Local reaction to SCOTUS gerrymandering ruling split

Posted at 6:17 PM, Jun 25, 2018
and last updated 2018-06-25 19:17:22-04

Not surprisingly, reaction to the U.S. Supreme Court’s decision to uphold most of Texas’ electoral map was split on a partisan level.

“The decision, I think, was fair, it was realistic for the law,” said Nueces Co. Republican Chair Michael Bergsma.    

“It’s an outrageous decision,” countered Nueces Co.
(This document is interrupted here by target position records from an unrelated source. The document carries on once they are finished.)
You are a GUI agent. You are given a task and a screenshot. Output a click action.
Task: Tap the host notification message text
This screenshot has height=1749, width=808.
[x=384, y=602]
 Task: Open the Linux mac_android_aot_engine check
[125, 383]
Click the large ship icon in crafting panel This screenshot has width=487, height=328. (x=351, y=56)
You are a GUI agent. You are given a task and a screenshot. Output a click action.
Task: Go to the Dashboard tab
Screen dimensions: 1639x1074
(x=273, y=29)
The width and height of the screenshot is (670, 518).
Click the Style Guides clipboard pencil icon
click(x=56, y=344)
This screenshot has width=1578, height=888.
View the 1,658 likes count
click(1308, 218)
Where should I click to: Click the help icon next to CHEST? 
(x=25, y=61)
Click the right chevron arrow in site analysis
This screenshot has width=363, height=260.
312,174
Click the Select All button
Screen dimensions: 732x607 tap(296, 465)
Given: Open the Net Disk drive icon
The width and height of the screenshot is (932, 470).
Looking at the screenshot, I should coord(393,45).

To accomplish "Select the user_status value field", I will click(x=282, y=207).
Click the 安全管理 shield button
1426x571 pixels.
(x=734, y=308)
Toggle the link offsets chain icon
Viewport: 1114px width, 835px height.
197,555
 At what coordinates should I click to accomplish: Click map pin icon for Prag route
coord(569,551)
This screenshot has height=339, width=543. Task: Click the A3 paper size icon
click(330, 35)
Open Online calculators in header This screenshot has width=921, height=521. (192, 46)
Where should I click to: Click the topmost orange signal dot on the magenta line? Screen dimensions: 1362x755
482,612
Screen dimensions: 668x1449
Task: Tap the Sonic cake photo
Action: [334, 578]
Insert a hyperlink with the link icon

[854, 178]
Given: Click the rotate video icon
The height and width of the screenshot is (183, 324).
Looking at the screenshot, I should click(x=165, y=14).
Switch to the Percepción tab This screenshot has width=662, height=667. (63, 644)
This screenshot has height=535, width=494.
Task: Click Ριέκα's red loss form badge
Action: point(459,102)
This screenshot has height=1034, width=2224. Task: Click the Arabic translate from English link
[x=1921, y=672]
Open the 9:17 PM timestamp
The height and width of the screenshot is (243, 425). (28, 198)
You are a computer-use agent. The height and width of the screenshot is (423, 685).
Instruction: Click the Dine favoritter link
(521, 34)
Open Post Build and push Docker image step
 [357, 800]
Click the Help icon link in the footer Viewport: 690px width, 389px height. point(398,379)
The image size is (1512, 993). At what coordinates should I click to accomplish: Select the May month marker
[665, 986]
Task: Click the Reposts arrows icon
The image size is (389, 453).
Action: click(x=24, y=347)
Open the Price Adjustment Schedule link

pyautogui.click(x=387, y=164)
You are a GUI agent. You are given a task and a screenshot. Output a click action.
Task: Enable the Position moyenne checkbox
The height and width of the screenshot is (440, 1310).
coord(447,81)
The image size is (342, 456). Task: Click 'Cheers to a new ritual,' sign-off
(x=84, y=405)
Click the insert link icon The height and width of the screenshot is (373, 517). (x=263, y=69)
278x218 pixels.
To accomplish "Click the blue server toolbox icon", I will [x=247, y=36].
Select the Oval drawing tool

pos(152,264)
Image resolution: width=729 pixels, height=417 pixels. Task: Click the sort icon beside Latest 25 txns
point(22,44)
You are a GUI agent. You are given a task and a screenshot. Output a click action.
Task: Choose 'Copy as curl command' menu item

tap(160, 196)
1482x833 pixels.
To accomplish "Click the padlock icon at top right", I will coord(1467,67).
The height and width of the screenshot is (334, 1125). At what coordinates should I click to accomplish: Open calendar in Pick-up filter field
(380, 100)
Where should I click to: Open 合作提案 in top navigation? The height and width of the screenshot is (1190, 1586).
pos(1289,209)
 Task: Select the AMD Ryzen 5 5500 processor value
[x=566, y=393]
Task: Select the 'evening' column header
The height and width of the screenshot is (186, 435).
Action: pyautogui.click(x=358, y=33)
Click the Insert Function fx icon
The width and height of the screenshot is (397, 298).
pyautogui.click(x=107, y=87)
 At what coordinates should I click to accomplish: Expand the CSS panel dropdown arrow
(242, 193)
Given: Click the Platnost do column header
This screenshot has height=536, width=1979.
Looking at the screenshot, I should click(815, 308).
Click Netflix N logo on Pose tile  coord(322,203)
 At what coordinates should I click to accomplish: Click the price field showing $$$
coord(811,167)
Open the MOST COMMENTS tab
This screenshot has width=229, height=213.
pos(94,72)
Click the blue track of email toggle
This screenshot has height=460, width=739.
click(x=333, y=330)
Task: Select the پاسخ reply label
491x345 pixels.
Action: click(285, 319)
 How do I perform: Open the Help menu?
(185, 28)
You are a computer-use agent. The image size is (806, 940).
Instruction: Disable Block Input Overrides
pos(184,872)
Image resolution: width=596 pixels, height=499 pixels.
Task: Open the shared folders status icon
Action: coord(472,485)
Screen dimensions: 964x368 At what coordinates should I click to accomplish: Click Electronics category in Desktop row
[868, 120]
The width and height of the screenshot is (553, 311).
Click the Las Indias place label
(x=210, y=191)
Democratic Chair Coretta Graham.

Among the disputed districts was the 27th Congressional.  In 2013 the state legislature re-drew the 27th to include areas around Victoria, San Antonio and Austin.

Before 2013, the 27th looked much different.

Opponents argue the current maps are diluted the voting strength of minorities.

“This is just another tool,” said Graham.  “When they gerrymandered this district, to prevent African Americans and Latino voters from having a true voice and being represented in Congress.”

However, the district maps will likely change again once the 2020 census is finished.

“Texas is likely to get four more seats,” said Bergsma.  “Who knows where Nueces will end up?”

Bergsma believes Nueces county could end up as part of a different district, especially if upcoming elections go the way he thinks they will.

“My assumption is the Congressman will be from Victoria, that means Nueces will be in play for a new district,” said Bergsma.

“Potentially if Cloud were to win the Special Election and in November, you could see his district shift from Victoria up, and then Nueces down being a different district,” added KRIS 6 News Political Analyst Dr. David Smith.